*Work to be completed*.
Reproduce exactly the lines of the material beneath, from the line that contains "Task: Select the Cột radio option" to the line that contains "This screenshot has height=386, width=500.", both included, and no other lines.

*Material to process*.
◆ ◆ ◆ ◆ ◆
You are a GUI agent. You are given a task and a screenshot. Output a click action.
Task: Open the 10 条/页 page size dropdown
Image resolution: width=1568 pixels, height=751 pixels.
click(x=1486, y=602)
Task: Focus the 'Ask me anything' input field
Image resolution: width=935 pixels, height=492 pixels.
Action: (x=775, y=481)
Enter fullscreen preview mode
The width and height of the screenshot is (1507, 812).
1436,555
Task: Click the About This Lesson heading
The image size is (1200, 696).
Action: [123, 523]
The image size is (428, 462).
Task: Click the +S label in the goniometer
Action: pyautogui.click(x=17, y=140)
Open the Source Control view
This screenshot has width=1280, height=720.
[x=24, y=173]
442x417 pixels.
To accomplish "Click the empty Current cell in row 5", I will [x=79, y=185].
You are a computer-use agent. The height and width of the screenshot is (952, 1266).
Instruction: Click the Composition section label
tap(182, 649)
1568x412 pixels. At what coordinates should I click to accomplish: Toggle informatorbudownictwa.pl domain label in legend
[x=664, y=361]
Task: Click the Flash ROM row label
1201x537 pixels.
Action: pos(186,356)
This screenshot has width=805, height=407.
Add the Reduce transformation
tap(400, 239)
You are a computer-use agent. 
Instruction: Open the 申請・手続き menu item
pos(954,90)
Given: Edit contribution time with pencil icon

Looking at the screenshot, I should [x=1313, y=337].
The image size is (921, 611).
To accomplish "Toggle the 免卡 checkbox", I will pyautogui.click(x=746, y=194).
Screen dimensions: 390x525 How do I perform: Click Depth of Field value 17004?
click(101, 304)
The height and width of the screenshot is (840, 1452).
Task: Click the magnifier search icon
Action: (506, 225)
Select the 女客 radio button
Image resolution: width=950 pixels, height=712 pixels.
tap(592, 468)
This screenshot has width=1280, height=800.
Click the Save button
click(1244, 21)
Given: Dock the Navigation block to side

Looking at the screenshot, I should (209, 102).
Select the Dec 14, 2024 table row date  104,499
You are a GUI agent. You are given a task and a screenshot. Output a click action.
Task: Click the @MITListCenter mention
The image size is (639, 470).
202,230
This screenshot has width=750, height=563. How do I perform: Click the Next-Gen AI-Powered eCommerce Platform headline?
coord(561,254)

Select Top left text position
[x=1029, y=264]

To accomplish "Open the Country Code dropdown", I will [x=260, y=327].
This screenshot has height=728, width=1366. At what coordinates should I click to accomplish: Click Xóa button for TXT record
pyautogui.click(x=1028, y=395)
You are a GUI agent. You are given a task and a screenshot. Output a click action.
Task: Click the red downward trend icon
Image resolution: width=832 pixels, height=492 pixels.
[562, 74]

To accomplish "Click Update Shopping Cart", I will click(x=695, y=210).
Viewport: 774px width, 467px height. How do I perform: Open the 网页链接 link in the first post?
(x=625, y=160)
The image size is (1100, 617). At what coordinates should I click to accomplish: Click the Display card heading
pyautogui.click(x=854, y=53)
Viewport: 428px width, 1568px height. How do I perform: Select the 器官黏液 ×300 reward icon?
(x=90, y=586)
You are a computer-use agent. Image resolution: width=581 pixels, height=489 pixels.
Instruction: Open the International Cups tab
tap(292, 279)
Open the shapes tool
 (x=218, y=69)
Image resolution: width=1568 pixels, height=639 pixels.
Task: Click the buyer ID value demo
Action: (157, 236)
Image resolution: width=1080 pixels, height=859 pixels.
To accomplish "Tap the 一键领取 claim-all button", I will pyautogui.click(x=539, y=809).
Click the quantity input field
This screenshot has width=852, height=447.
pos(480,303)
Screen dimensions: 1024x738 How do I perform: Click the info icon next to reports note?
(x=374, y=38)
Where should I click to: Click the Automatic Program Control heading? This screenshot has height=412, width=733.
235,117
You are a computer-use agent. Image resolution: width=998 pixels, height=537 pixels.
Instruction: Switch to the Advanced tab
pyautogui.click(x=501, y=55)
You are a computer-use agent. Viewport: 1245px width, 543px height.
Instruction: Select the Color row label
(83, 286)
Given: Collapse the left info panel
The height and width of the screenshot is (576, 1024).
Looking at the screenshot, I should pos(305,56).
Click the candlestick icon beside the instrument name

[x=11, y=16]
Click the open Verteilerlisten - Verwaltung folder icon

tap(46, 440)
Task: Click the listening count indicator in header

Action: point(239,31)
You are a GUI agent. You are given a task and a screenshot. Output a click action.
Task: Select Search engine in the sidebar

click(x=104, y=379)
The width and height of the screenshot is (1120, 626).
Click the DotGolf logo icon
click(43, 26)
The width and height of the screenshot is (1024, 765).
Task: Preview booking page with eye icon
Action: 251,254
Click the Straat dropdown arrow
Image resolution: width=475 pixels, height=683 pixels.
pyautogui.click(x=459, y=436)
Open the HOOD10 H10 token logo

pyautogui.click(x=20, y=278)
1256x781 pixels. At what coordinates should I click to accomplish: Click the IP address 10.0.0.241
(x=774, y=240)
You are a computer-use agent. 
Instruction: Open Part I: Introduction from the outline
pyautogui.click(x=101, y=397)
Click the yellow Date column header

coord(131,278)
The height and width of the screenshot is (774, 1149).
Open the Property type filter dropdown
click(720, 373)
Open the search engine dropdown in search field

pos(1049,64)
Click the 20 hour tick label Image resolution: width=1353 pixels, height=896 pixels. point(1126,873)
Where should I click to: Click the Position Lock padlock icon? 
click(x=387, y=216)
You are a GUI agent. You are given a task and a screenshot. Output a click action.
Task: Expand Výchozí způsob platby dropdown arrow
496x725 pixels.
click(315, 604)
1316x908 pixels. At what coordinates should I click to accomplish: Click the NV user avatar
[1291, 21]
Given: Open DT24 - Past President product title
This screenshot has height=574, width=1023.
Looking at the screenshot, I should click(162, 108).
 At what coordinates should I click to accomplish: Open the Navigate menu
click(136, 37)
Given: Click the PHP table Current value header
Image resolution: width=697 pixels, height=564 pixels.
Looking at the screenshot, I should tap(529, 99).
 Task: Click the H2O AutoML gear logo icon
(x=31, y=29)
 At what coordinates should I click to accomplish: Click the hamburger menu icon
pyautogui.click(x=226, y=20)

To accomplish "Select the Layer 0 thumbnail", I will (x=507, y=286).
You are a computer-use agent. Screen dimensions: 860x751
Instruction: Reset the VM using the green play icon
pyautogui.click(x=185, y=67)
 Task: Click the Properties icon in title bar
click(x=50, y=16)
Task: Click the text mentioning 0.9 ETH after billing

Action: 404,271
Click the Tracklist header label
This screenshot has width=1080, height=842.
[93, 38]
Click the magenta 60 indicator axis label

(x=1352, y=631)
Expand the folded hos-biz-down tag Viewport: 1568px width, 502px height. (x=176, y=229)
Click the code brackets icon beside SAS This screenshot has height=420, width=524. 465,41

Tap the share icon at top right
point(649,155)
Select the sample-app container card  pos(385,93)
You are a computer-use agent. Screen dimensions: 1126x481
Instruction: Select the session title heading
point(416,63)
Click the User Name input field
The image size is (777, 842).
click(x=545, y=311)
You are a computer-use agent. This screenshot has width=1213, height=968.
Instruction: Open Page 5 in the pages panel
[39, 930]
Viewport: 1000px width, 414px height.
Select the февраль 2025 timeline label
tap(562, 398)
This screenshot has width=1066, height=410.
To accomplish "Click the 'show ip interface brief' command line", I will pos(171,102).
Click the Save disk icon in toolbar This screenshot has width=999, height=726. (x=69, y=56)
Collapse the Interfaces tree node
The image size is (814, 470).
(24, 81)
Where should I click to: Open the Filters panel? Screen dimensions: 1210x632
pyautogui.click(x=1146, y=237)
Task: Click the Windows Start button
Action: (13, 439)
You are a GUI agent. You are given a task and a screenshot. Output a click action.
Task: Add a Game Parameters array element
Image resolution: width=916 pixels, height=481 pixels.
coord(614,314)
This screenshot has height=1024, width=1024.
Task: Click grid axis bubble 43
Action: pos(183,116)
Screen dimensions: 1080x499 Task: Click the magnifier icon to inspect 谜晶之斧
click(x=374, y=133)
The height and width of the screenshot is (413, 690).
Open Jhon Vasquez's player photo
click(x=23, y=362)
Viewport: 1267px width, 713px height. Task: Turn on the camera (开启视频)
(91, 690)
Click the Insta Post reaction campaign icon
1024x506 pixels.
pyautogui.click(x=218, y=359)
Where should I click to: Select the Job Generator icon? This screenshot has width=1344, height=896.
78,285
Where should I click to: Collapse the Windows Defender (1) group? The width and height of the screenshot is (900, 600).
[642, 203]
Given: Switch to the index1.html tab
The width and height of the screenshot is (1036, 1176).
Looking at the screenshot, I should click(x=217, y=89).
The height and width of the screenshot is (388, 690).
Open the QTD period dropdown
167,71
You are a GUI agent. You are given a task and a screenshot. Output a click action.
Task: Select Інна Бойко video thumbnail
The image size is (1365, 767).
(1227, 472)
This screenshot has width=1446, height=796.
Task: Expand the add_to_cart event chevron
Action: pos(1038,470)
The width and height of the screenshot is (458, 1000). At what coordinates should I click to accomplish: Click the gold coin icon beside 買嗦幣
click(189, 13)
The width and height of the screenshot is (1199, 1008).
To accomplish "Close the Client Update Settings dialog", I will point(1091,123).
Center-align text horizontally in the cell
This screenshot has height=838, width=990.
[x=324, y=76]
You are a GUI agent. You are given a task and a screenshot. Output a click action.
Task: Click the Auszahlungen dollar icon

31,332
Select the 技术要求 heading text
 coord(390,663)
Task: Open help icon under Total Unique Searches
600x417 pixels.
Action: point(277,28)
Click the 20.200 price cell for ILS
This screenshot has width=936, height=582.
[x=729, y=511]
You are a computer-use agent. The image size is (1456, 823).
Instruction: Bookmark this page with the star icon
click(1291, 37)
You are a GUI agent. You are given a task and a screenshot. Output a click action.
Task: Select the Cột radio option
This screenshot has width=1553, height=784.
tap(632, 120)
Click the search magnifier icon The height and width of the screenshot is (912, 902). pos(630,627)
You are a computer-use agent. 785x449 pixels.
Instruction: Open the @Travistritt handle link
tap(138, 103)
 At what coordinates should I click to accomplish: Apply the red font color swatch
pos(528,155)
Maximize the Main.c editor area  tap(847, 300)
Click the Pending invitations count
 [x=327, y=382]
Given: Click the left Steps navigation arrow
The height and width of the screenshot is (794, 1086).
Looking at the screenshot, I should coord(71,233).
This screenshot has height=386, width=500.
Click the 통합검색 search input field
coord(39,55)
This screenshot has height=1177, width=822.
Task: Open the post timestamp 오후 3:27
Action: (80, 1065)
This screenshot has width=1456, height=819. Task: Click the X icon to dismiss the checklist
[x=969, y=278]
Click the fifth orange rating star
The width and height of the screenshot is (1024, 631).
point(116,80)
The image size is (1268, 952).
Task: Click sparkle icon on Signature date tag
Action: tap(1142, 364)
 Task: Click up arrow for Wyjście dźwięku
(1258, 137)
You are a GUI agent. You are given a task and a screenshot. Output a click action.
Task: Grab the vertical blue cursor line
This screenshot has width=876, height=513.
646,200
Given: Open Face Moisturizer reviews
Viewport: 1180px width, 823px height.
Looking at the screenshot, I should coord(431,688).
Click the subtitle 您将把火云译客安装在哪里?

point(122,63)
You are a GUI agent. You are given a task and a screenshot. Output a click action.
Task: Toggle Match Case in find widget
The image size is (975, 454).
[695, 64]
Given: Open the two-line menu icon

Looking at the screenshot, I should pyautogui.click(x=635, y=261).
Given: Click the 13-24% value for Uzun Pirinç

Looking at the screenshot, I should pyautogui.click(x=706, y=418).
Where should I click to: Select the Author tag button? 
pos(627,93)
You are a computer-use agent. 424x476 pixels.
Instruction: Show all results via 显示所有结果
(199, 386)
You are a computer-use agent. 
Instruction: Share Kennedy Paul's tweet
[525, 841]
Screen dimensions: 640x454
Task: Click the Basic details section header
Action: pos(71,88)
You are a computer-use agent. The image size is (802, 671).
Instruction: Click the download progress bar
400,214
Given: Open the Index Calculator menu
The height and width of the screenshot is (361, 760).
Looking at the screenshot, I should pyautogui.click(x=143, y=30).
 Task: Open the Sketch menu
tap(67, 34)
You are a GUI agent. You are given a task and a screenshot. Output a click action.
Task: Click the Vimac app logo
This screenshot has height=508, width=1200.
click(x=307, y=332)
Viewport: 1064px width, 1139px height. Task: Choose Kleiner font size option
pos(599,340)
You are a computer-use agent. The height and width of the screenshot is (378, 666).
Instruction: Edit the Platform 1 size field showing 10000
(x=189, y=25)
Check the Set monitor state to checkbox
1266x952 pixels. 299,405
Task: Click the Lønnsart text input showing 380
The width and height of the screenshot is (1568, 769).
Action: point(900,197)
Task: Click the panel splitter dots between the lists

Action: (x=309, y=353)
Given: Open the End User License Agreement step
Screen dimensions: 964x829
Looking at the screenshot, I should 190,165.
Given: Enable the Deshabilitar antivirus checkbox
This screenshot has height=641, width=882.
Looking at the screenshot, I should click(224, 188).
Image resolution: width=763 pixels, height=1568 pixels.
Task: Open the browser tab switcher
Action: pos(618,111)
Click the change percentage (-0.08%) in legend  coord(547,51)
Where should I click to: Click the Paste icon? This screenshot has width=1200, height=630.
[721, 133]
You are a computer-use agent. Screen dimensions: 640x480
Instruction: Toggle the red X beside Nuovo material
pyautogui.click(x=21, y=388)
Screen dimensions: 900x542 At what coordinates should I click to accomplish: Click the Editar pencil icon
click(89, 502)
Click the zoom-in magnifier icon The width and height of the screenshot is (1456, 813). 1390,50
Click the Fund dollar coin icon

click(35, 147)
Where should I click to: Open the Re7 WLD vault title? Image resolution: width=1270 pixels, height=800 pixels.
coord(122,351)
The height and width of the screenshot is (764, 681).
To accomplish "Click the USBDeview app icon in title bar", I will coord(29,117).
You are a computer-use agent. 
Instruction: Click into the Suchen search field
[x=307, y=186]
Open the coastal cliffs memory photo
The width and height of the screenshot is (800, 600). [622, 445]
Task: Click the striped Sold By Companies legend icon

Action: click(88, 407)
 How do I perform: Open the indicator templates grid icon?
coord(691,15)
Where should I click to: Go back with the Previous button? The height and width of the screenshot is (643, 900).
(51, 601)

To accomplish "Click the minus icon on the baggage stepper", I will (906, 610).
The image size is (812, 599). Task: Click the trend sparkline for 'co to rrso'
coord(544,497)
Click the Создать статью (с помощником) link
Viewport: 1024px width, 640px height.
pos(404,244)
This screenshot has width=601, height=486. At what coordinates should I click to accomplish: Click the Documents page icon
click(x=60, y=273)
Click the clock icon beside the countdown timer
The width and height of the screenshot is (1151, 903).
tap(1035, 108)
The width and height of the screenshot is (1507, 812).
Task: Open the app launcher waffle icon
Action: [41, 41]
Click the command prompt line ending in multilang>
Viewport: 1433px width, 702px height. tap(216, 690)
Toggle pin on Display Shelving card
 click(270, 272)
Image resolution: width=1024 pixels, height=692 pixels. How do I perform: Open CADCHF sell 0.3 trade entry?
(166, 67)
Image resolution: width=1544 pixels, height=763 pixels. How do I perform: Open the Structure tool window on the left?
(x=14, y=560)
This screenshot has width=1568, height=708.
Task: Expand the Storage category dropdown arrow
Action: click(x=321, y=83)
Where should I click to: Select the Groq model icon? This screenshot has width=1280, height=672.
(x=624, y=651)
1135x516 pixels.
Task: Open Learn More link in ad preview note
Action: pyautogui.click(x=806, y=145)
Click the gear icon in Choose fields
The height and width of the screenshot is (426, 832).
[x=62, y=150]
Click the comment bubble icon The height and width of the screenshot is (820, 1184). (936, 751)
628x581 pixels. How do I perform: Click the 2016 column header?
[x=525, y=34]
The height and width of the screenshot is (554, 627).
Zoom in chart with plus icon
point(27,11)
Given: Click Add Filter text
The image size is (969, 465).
◆ ◆ ◆ ◆ ◆
*Answer to the exercise*.
Task: Select the Cột radio option
This screenshot has width=1553, height=784.
tap(632, 120)
Click the search magnifier icon The height and width of the screenshot is (912, 902). pos(630,627)
You are a computer-use agent. 785x449 pixels.
Instruction: Open the @Travistritt handle link
tap(138, 103)
 At what coordinates should I click to accomplish: Apply the red font color swatch
pos(528,155)
Maximize the Main.c editor area  tap(847, 300)
Click the Pending invitations count
 [x=327, y=382]
Given: Click the left Steps navigation arrow
The height and width of the screenshot is (794, 1086).
Looking at the screenshot, I should coord(71,233).
This screenshot has height=386, width=500.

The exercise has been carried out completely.